Es la
tradición y no hay forma de salirse. Transitamos la estación de las buenas
intenciones, aderezadas con un surtido de sentimentalismo entrañable. Y está bien que suceda una vez al año, porque sentirnos
mejores, aunque sea de mentirijillas, acarrea mucha positividad, que como se sabe es la base de la nueva religión de la
felicidad obligatoria. Y no digamos lo bien que sienta a los pesimistas
radicales que por no esperar gran cosa de sus congéneres se alegran-nos
alegramos-un montón al ver al cabestro de todo el año y todos los años ayudando
a una ancianita a cruzar la calle con los ojos humedecidos de energía
solidaria. Nos parece un logro digno de ser renovado al cabo de un año.

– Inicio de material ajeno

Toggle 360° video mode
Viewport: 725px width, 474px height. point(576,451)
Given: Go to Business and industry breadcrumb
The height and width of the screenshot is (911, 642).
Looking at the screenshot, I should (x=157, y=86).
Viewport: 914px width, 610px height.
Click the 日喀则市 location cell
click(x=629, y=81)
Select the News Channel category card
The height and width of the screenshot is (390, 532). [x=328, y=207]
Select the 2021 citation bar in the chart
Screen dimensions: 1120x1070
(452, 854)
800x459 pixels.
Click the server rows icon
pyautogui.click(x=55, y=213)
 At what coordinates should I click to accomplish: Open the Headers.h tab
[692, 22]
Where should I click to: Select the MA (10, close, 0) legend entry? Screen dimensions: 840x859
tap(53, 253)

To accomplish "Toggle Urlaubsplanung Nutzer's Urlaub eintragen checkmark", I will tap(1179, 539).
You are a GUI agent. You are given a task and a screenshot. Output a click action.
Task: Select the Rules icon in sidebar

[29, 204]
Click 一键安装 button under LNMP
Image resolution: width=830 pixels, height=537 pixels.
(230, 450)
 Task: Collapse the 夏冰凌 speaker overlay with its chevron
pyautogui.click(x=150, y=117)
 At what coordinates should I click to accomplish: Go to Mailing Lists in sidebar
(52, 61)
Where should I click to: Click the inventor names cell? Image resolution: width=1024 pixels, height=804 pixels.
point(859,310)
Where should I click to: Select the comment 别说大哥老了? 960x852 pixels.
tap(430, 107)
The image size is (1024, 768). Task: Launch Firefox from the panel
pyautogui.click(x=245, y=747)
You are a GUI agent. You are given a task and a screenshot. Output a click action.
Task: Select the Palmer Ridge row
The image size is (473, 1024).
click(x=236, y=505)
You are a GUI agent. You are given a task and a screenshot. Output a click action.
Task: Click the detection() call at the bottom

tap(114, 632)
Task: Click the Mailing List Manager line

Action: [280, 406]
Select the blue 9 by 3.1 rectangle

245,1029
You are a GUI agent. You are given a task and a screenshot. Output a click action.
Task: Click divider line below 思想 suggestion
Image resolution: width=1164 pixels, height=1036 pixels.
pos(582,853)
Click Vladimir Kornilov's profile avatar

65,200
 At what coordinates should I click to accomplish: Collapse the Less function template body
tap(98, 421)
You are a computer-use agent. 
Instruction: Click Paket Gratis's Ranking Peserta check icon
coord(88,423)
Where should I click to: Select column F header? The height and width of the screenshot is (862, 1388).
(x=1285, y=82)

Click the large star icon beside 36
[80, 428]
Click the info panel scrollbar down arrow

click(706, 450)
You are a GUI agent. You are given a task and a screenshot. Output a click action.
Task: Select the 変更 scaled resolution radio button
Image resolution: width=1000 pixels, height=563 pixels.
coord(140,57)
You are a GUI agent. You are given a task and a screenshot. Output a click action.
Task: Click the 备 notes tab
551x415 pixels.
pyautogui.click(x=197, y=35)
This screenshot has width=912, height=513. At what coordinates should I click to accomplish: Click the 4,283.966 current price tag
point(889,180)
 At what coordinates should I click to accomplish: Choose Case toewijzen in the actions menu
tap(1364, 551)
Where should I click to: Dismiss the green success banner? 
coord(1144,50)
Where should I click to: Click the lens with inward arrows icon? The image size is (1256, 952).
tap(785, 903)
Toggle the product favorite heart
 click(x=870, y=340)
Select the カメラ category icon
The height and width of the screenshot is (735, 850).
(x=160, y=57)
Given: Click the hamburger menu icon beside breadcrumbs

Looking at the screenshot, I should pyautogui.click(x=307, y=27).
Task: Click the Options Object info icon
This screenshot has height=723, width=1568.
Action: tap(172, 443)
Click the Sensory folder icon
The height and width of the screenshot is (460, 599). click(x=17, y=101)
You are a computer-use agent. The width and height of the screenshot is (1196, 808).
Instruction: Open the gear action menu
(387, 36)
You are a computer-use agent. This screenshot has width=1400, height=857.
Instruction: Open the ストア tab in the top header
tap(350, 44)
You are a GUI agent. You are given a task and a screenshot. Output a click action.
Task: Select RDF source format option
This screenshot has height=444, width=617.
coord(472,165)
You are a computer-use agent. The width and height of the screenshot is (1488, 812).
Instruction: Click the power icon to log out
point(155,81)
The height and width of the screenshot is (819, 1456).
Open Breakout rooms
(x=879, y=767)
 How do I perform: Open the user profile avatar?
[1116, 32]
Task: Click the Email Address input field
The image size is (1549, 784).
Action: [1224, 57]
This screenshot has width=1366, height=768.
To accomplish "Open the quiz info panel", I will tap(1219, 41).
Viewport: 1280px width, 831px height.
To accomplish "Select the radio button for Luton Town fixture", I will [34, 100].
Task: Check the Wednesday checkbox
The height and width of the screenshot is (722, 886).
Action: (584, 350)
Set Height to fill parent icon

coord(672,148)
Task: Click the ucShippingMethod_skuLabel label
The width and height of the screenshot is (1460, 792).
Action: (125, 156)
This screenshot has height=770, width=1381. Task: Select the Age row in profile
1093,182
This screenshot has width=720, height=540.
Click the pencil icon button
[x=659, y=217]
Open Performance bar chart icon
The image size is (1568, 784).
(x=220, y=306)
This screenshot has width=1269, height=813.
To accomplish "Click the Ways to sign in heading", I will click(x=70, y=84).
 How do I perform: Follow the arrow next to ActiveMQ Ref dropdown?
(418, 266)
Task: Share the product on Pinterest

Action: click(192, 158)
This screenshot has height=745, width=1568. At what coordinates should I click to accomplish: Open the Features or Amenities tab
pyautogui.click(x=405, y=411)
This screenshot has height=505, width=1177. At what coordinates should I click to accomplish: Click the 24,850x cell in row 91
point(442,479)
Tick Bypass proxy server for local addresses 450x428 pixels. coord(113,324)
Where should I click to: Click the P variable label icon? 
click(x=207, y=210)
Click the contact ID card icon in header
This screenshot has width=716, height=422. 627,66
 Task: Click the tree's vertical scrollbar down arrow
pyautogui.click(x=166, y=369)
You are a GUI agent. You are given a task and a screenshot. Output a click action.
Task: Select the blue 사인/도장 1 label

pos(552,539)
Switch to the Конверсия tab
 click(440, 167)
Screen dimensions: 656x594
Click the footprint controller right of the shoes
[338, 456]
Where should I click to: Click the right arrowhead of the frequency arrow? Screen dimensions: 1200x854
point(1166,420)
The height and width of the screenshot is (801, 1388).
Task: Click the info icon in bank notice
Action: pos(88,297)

Por mi tendencia a reírme un poco de
tanto empalago ambiental, por odiar cordialmente la incesante e implacable
paliza de los ambientes musicales colmados de villancicos, por intentar
oponerme a la psicosis de los regalos por triplicado (Santa Claus, Nochevieja y
Reyes), por negarme encarnizadamente a me regalen un teléfono llamado inteligente ( me parece una servidumbre
innecesaria, veo lo que pasa luego en comidas y reuniones), por todo ello y por
algunas cosas más, como no comer ni beber mucho
más que lo habitual, ni trasnochar excesivamente ( o sea, casi nada), por
todo ello, digo, uno ha adquirido fama de espíritu escasamente navideño y me
dejan un poco de lado, lo cual no deja de tener alguna ventaja: es comodísimo
eso de encontrarse ya debidamente empaquetados los regalos que uno presuntamente tenía que salir a comprar.
Pero la verdad es que llego a sentirme
como un perrillo desvalido. Sólo Allen,
en sus primeras navidades como huérfano, parece consciente de ello y me sigue por
toda la casa para obsequiarme con sus habituales lametazos a la nariz en cuanto
me descuido. Y entonces le cuento a mi amigo de lanas blancas y lengua inquieta
que se equivocan mis próximos, que en realidad me encanta que llegue diciembre
para ir al Turronero a por mi turrón de yema, a por mis números de lotería
de algunos lugares habituales, escuchar
( y devolver) la ristra de bones festes
por el Carrer Nou, me gusta ( un par de minutos, solo, eso sí), escuchar
el soniquete de los niños de San Ildefonso el día 22, llamar a amigos lejanos, regalar
libros y unas botellitas, celebrar las fiestas con los compañeros de trabajo,
con mi otra familia de Es Diari …
Tras
premiarle con una loncha de carn i xulla le cuento que este año he echado de menos ver
por trigésimo octava vez la película “Qué bello es vivir” para enternecerme con
la paradigmática bondad de James Stewart. La cuento también a Allen que me encanta buscar inocentadas
en la prensa nacional el día 28 (este año han brillado por su ausencia por
redundantes tras el cósmico embeleco del pequeño
Nicolás), y que llego a mi paroxismo de gozo cuando tomo las uvas y brindo
con mis seres queridos y sobre todo cuando los invitados se apiadan de mí y me
dejan ir a la cama a una hora prudencial. Ay, Allen, le digo al darle las
buenas noches, qué bien estaremos mañana, sin resaca, escuchando el concierto
de Año Nuevo…Y qué decir de los Reyes, mi fiesta preferida de toda la vida porque secretamente también
celebro mi cumpleaños del día siguiente cuando nadie se acuerda, y ahora con la
ilusión renovada por la regia presencia de la nieta-estrella, prolongar el
placer de los turrones hasta Sant Antoni
para endulzar el trago de la diada,
en fin, ¡qué bello es vivir estas entrañables fiestas!
De verdad, no es coña marinera, no sé
si me creen. Da lo mismo, igual les deseo a todos, todas, y madridistas, lo mejor para el nuevo año. No me atrevo a
poner la felicidad como horizonte porque
no me parece realista (sería un inmutable estado beatífico y tal cosa no es
posible, sin pesares no hay vida), pero sí les deseo alegría de vivir a base de cultivar
una adecuada dosis de deseo y curiosidad acorde con nuestro talento y
posibilidades y la convicción suficiente
para desechar de nuestras vidas la
ignorancia, la mala leche (deberíamos aprender de la finezza italiana) y la codicia, que son los nuevos jinetes del
apocalipsis a los que ahuyentar. Por lo menos hasta las próximas navidades.